EXERCISE PROMPT
Take the line that contains "Select slot number 1 badge" as the first line and the last line of the material below as the final one; reproduce exactly the lines between, inclusive.

<<<<

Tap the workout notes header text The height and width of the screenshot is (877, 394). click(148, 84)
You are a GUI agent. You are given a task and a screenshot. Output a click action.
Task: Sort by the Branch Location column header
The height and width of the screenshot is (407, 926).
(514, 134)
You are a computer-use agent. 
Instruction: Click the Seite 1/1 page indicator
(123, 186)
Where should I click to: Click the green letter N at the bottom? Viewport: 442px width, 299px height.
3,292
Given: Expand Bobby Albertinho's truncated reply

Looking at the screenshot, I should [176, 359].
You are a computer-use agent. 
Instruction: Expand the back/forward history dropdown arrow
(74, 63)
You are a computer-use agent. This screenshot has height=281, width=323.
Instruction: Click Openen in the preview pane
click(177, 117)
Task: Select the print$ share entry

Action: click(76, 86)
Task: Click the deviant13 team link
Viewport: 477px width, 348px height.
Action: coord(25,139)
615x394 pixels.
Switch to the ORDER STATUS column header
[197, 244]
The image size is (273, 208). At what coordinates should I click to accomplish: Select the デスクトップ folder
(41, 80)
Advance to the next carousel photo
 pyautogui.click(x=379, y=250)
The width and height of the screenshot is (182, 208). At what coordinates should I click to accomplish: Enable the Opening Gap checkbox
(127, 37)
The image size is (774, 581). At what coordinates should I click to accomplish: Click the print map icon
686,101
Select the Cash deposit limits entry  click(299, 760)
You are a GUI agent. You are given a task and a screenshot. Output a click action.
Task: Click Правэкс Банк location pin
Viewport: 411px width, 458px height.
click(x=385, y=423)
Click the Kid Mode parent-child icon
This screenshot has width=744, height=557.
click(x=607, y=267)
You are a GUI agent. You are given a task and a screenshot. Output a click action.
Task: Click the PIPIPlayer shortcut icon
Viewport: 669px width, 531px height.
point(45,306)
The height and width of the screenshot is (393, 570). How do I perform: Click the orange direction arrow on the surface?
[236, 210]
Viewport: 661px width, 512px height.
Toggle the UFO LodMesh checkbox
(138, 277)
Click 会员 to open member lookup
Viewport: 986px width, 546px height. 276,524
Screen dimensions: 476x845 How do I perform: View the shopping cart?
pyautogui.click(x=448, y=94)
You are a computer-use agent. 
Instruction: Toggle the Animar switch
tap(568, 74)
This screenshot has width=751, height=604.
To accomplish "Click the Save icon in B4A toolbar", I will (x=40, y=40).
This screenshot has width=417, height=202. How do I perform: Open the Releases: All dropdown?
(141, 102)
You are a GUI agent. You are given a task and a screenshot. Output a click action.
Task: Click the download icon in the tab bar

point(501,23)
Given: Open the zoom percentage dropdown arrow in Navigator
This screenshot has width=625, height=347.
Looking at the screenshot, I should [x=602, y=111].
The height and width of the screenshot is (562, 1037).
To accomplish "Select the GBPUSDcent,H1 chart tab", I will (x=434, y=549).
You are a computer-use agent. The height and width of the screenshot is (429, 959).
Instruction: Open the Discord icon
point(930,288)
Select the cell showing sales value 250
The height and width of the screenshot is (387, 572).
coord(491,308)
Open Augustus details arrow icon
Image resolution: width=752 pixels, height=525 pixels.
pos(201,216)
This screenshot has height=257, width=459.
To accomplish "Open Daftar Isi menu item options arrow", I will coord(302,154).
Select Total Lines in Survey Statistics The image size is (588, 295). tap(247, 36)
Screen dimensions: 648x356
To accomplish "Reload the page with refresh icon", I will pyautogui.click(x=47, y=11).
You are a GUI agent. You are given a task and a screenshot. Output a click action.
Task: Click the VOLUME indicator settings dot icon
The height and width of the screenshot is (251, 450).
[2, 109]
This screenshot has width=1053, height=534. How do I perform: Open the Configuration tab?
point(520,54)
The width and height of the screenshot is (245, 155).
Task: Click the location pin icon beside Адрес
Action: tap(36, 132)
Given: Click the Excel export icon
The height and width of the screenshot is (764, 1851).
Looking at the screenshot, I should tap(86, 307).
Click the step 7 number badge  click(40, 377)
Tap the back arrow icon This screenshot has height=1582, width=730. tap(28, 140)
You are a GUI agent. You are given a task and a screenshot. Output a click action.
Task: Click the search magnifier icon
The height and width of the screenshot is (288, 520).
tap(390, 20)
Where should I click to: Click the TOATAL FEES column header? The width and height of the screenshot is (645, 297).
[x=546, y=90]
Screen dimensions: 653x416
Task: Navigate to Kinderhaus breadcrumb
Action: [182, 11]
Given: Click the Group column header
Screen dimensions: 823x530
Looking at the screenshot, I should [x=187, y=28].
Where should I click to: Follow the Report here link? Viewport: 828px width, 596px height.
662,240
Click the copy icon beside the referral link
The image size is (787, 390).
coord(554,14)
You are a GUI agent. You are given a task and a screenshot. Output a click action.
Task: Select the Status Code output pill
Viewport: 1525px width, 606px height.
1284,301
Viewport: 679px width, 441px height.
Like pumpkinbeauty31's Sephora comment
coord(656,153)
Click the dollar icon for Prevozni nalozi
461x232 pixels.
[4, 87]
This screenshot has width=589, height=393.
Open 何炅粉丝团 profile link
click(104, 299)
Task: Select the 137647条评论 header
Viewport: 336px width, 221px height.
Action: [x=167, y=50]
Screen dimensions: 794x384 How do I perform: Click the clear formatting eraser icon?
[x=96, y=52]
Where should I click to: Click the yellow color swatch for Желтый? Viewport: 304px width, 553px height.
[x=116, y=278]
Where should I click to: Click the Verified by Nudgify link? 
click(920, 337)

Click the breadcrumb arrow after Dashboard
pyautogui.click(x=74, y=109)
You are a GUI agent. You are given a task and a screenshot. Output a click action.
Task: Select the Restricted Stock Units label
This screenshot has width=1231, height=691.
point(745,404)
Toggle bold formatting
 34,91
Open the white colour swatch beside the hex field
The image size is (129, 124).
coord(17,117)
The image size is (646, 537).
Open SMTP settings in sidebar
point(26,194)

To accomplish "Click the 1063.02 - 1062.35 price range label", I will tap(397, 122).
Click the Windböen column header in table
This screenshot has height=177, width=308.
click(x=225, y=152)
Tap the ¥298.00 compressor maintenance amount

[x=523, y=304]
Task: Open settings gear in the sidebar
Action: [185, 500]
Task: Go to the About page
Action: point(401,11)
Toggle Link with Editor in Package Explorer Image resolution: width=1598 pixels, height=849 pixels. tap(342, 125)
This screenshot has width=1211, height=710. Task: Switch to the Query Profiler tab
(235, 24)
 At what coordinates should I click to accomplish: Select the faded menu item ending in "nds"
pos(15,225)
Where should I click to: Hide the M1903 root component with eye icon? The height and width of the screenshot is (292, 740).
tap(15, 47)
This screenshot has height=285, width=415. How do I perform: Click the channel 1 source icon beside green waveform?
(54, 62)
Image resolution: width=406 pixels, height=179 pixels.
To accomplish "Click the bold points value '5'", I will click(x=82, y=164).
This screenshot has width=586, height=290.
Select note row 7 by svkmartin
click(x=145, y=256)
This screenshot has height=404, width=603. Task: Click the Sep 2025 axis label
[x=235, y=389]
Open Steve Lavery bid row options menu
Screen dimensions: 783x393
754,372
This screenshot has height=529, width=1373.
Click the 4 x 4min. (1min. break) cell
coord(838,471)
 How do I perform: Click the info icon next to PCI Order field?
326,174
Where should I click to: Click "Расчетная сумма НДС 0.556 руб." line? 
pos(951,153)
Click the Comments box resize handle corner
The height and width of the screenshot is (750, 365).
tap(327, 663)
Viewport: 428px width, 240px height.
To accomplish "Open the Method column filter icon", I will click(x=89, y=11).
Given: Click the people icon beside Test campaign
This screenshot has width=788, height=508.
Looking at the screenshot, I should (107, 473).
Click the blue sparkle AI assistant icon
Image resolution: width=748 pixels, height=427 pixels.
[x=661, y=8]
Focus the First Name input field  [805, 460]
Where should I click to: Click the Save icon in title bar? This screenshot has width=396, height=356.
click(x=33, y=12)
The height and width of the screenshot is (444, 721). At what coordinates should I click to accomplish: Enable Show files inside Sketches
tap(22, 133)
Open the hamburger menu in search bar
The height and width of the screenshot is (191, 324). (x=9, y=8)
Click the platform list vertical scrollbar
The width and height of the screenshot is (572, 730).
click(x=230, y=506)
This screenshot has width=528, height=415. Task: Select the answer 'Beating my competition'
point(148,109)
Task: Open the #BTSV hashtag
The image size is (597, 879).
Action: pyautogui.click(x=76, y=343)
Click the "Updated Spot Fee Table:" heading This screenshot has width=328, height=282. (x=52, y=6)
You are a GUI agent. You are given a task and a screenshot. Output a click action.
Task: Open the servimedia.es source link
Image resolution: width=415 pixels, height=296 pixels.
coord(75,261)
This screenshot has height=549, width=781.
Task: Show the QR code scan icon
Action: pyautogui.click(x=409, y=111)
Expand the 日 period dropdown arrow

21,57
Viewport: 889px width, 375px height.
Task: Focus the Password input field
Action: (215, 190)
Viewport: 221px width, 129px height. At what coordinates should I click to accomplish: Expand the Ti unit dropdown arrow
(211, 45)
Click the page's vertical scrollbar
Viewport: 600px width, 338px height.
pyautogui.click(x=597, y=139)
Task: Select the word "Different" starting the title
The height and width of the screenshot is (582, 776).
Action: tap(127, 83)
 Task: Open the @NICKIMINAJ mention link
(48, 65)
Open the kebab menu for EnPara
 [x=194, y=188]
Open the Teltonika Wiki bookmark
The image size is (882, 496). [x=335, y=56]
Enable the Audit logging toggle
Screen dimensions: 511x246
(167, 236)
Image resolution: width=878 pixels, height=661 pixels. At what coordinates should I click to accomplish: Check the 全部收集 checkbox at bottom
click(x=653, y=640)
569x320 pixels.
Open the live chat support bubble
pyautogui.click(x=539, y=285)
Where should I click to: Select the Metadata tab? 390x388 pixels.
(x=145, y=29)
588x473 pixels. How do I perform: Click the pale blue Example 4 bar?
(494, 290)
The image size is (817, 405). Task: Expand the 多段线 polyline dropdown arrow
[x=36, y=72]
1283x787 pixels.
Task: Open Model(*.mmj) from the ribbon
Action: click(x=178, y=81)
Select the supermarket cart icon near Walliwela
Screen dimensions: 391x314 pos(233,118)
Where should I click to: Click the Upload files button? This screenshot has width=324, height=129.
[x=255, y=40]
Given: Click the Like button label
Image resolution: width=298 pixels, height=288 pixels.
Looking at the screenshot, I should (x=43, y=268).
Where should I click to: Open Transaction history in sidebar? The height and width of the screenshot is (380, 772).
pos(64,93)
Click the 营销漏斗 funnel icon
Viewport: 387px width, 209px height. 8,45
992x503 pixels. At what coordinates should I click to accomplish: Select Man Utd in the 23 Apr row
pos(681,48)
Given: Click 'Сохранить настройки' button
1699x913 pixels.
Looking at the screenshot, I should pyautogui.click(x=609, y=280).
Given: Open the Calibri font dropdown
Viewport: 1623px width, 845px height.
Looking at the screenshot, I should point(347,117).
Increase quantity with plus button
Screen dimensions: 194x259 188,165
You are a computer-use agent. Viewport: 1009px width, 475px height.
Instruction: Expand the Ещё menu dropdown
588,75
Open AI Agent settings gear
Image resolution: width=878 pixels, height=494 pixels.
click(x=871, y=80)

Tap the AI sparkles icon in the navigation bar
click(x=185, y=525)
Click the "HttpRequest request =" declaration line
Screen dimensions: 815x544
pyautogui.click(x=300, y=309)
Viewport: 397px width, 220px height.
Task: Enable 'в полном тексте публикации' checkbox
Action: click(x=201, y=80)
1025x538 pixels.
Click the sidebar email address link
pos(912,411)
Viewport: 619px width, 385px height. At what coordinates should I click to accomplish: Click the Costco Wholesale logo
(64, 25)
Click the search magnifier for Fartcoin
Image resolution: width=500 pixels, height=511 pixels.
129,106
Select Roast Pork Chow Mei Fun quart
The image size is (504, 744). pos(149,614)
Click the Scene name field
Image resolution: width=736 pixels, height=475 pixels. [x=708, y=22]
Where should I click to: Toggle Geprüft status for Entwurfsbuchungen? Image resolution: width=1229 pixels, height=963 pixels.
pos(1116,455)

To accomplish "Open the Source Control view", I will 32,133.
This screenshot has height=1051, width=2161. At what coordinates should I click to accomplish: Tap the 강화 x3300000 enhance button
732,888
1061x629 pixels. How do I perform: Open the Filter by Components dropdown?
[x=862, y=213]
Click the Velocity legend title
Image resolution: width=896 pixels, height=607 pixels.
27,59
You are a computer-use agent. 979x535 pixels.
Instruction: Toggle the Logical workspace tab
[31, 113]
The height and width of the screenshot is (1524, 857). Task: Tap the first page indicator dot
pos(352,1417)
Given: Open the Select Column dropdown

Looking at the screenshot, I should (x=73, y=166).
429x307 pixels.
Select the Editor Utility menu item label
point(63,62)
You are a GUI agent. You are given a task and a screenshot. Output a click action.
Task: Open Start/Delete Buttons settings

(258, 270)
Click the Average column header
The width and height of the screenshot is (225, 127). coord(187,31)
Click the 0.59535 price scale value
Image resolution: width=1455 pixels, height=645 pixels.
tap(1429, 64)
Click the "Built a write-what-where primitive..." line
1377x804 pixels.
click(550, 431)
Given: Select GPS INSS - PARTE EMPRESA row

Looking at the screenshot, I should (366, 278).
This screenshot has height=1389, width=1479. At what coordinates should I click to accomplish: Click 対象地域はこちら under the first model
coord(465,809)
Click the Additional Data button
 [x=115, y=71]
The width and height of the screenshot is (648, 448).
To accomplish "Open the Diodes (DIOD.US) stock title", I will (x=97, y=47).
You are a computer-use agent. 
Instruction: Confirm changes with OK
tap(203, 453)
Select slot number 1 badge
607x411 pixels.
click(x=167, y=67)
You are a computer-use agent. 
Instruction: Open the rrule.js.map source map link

>>>>

ANSWER TO THIS PROBLEM
Select slot number 1 badge
607x411 pixels.
click(x=167, y=67)
You are a computer-use agent. 
Instruction: Open the rrule.js.map source map link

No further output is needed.